▸ **WRITTEN EXERCISE**
Convert every line of the listing into a JSON list of strings, one string per line, leaving out any blank lines.

Start of MATERIAL FOR THIS TASK

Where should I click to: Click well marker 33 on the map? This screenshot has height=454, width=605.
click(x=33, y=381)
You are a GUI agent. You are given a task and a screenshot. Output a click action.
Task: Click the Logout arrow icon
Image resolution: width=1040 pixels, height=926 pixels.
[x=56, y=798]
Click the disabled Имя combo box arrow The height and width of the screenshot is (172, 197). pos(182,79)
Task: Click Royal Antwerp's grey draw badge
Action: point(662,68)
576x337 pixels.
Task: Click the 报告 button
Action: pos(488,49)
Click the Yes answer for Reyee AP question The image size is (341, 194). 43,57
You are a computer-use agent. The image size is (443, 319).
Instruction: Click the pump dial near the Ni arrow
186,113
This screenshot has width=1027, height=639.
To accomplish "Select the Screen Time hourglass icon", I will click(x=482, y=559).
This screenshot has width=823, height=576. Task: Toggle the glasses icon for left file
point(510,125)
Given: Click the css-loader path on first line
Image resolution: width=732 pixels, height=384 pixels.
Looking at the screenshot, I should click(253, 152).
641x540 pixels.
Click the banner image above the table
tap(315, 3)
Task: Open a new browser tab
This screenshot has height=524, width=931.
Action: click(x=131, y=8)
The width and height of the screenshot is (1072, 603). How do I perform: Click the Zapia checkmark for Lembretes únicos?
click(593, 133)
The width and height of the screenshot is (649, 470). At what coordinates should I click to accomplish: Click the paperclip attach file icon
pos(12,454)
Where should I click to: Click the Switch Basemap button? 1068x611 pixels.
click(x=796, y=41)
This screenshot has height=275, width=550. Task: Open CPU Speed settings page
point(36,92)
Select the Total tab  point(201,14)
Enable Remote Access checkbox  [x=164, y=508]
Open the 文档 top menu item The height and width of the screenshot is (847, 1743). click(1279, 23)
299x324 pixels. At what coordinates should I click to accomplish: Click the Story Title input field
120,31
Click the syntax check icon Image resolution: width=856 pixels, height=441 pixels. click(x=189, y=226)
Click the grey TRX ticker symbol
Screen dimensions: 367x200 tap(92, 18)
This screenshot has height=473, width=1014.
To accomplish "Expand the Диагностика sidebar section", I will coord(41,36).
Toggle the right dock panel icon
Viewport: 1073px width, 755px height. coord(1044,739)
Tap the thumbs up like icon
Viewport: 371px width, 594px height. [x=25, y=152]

End of MATERIAL FOR THIS TASK

▸ **ANSWER**
[
  "Where should I click to: Click well marker 33 on the map? This screenshot has height=454, width=605.",
  "click(x=33, y=381)",
  "You are a GUI agent. You are given a task and a screenshot. Output a click action.",
  "Task: Click the Logout arrow icon",
  "Image resolution: width=1040 pixels, height=926 pixels.",
  "[x=56, y=798]",
  "Click the disabled Имя combo box arrow The height and width of the screenshot is (172, 197). pos(182,79)",
  "Task: Click Royal Antwerp's grey draw badge",
  "Action: point(662,68)",
  "576x337 pixels.",
  "Task: Click the 报告 button",
  "Action: pos(488,49)",
  "Click the Yes answer for Reyee AP question The image size is (341, 194). 43,57",
  "You are a computer-use agent. The image size is (443, 319).",
  "Instruction: Click the pump dial near the Ni arrow",
  "186,113",
  "This screenshot has width=1027, height=639.",
  "To accomplish \"Select the Screen Time hourglass icon\", I will click(x=482, y=559).",
  "This screenshot has width=823, height=576. Task: Toggle the glasses icon for left file",
  "point(510,125)",
  "Given: Click the css-loader path on first line",
  "Image resolution: width=732 pixels, height=384 pixels.",
  "Looking at the screenshot, I should click(253, 152).",
  "641x540 pixels.",
  "Click the banner image above the table",
  "tap(315, 3)",
  "Task: Open a new browser tab",
  "This screenshot has height=524, width=931.",
  "Action: click(x=131, y=8)",
  "The width and height of the screenshot is (1072, 603). How do I perform: Click the Zapia checkmark for Lembretes únicos?",
  "click(593, 133)",
  "The width and height of the screenshot is (649, 470). At what coordinates should I click to accomplish: Click the paperclip attach file icon",
  "pos(12,454)",
  "Where should I click to: Click the Switch Basemap button? 1068x611 pixels.",
  "click(x=796, y=41)",
  "This screenshot has height=275, width=550. Task: Open CPU Speed settings page",
  "point(36,92)",
  "Select the Total tab  point(201,14)",
  "Enable Remote Access checkbox  [x=164, y=508]",
  "Open the 文档 top menu item The height and width of the screenshot is (847, 1743). click(1279, 23)",
  "299x324 pixels. At what coordinates should I click to accomplish: Click the Story Title input field",
  "120,31",
  "Click the syntax check icon Image resolution: width=856 pixels, height=441 pixels. click(x=189, y=226)",
  "Click the grey TRX ticker symbol",
  "Screen dimensions: 367x200 tap(92, 18)",
  "This screenshot has height=473, width=1014.",
  "To accomplish \"Expand the Диагностика sidebar section\", I will coord(41,36).",
  "Toggle the right dock panel icon",
  "Viewport: 1073px width, 755px height. coord(1044,739)",
  "Tap the thumbs up like icon",
  "Viewport: 371px width, 594px height. [x=25, y=152]"
]